What they dreamed up was Achtung Baby, which celebrates its 20th anniversary this month. It was their seventh album. Some say it's their best. It was certainly pivotal. It was here they reinvented their sound. They reinvented their band. And with the help of The Fly and MacPhisto, they finally figured out how to fake it. But they weren't faking sincerity, they were faking insincerity. "I'm learning to lie," claims a mischievous Bono in a vintage documentary in the new Achtung Baby box set reissue. Truer words were never spoken.

U2's sonic and stylistic rebirth began in an unlikely setting: Post-unification East Berlin. They holed up in Hansa, birthplace of albums like Bowie's Heroes and Iggy's Lust for Life. They rounded up the usual suspects -- producers Brian Eno, Flood and Hamilton's Daniel Lanois. They began chopping down The Joshua Tree.

"It was very stark," recalls Lanois. "It was cold and the food was bad. We had no windows in the studio; it was an orchestral room with a control room down the hall. We were communicating by camera ... But that's Bono; he tries to place everybody in an unfamiliar environment so they don't fall into the same old habits. And I think his instinct was right."

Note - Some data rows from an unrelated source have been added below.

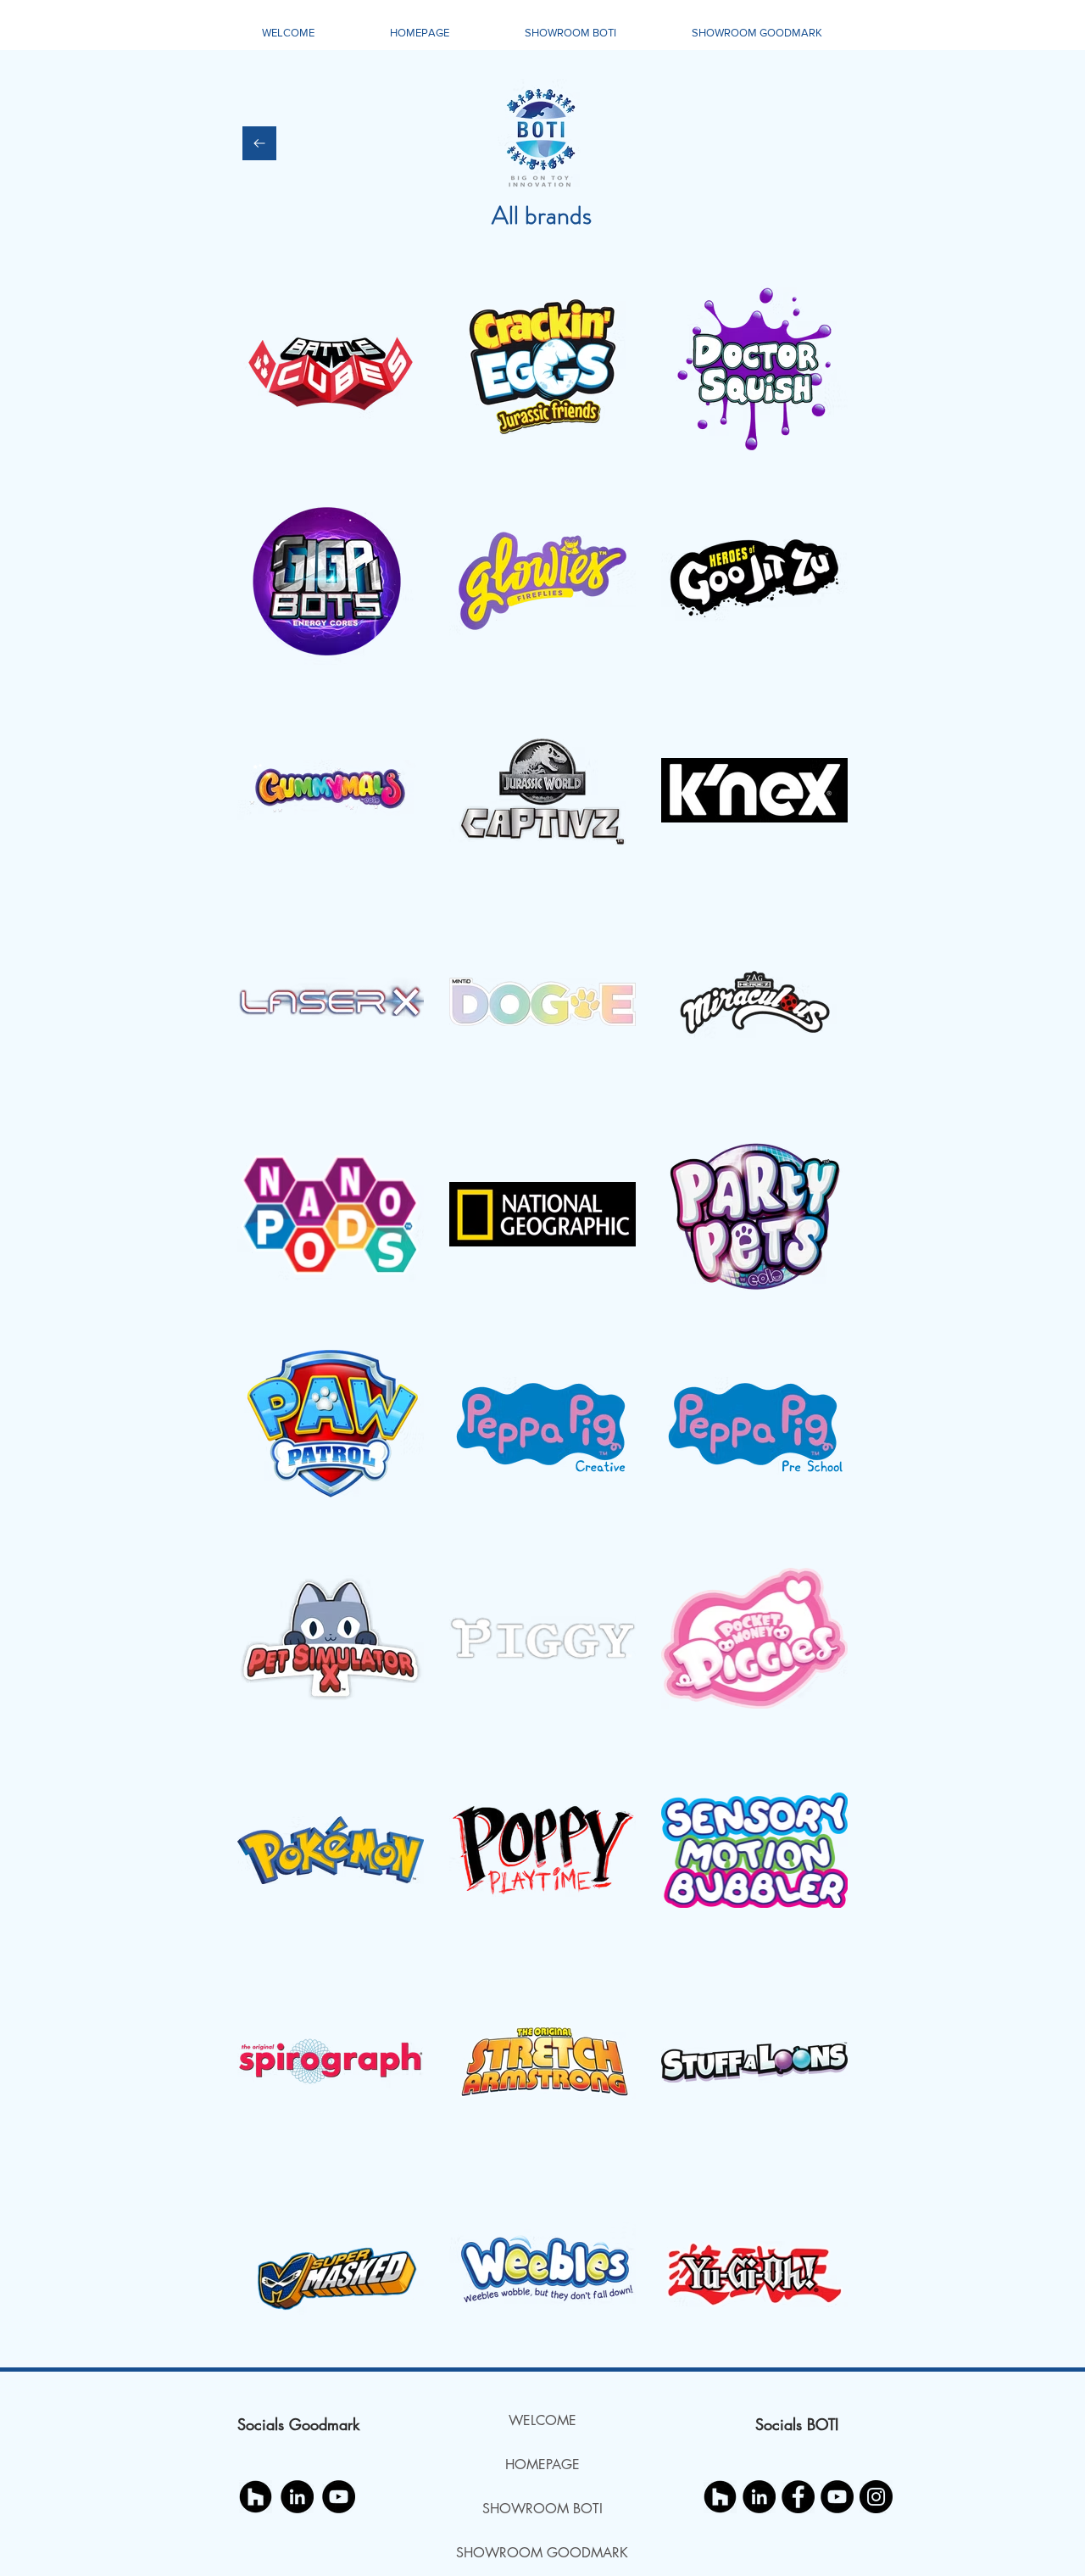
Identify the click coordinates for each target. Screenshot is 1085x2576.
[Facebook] (798, 2496)
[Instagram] (876, 2496)
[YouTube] (338, 2496)
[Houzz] (255, 2496)
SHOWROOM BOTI (542, 2508)
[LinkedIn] (297, 2496)
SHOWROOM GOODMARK (542, 2553)
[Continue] (259, 143)
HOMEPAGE (542, 2464)
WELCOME (542, 2420)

By all accounts -- except Lanois, who recalls "a lot of cuddling" -- early sessions were tense and unproductive, as the band tinkered with synths and beatboxes, exploring dance and funk grooves. "We were starting to go a little more -- for the lack of another term -- industrial with our sounds," Lanois says. "There was a certain kind of aggression in the air."

The break came when guitarist Edge stumbled on the chords for One.

Much of the song was penned on the spot. Others followed: Even Better Than the Real Thing, Until the End of the World, Mysterious Ways and more. Lyrically, the tone was deeper and darker, more personal than political. Musically, says Lanois, it balanced past and future, humanity and technology.

"I like the fact that we were able to mix flesh and machine successfully. I listened to it from beginning to end a couple of months back, and as I hear the record now, the rhythm section is pretty much rock 'n' roll. The sounds of the rhythm section are not the futuristic sounds. The toppings are the futuristic sounds. So it's very rooted in tradition, and looking toward the future."


For its postmodern innovation, Achtung Baby was still a U2 album in many ways: Sincere, serious, spiritual. But U2 wouldn't be caught looking serious again. To distract fans, they gave it a goofy title cribbed from The Producers. To complete the look, they traded cowboy hats and vests for sequined pants and gowns. To bring it to life, they took those charges of megalomania and ran with them. Bono conceived alter egos: The Fly (a leather-clad rocker in Lou Reed's wraparound shades), MacPhisto (a devil in gold lamé) and Mirror Ball Man (a televangelist). They built a giant multi-level stage festooned with video screens, hung German Trabant cars as lighting rigs, hired a belly dancer and hit the road with their Zoo TV Tour -- a piece of multi-media sensory-overload performance art that found Bono channel-surfing, throwing money into the crowd and prank-calling the White House. There were no giant white flags.

*****

Two decades later, Achtung Baby stands as one of U2's most successful and acclaimed works. It sold 18 million copies and won a Grammy. No wonder it's getting the 20th anniversary reissue treatment. The original tapes have been repolished by Edge and augmented with B-sides, outtakes, remixes and demos. Old videos, concert films and documentaries have been dusted off and updated with a new 75-minute film partly shot in Winnipeg on the band's latest Canadian tour. The legacy has been cemented. The torch relit.

For Lanois, Achtung Baby's true genius lies in its risk. "The heart is racing in that album. It's the sound of people at the extreme end of their expression. It's as much as they could do at that time. It's a lovely feeling when you're in the presence of risk-taking -- there's something exhilarating about it."

And now that even Bono himself has begun to question U2's relevance, maybe it's time for them to take a few lessons from Achtung Baby and dream it all up again.